(TEXTO DA PÁGINA):

+-------+

A nova cena portuguesa: A Armada

Entrevista por Pedro Salgado, de Lisboa

Ao longo de quatro anos de atividade, A Armada transformou-se numa banda de rock tradicional com objetivos estruturados, mas ainda assim capaz de realizar shows em que a celebração e o envolvimento dos fãs é total. Para Ricardo Amaral (guitarra e coros), um dos mais recentes membros do grupo, A Armada não esqueceu as suas raízes: “A atitude de punk rock direto continua presente na banda. Somos certeiros, sem muitos rodeios e isso parece que ficou como herança dos primeiros tempos”. O grupo acaba de lançar o seu primeiro EP, “Clássico”, no qual são apresentados cinco temas. “Sinceramente”, com uma pegada The Who, bem como a frenética “Bandidos Do Cais” (com ambições de estádio), destacam-se e são reveladoras da experiência que A Armada adquiriu na estrada.

+-------+

(LINHAS DE DADOS):
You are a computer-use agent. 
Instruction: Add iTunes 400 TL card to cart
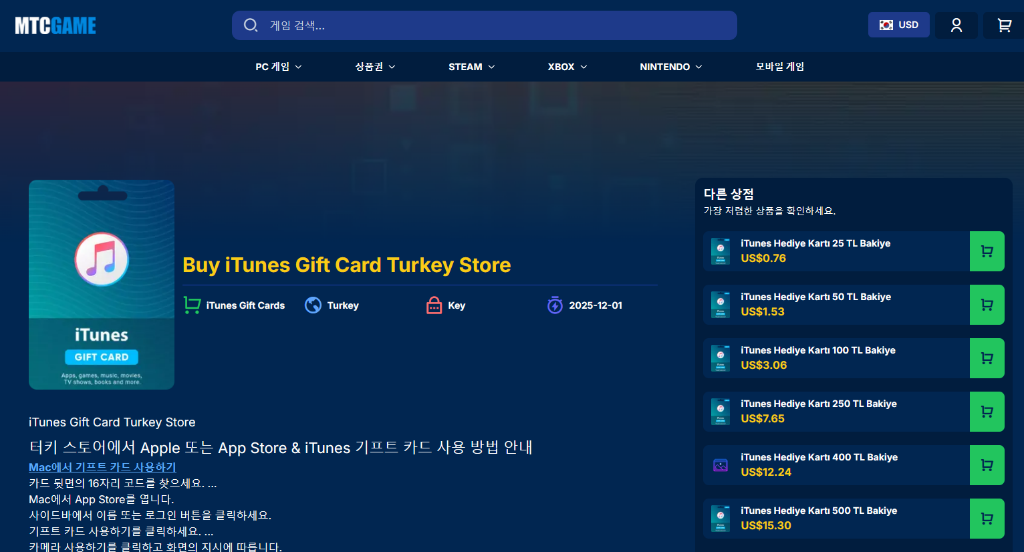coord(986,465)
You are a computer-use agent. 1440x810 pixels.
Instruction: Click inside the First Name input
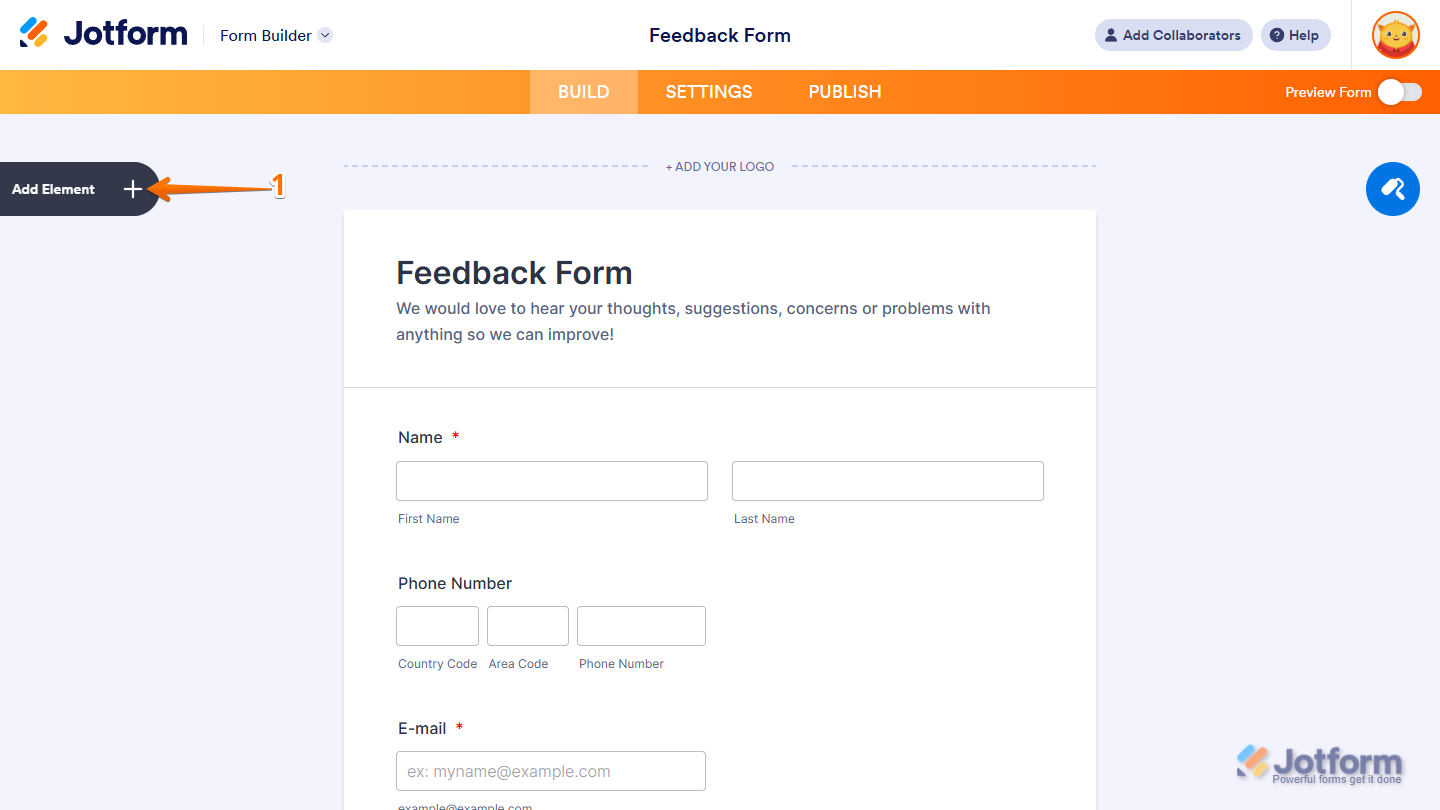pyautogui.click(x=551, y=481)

+-------+

(ENUNCIADO DO EXERCÍCIO):
Enumere todos os títulos de discos e de temas musicais referidos no texto sobre A Armada. As linhas constituem material independente do texto.

(RESOLUÇÃO DO EXERCÍCIO):
"Clássico" (o EP), "Sinceramente" e "Bandidos Do Cais".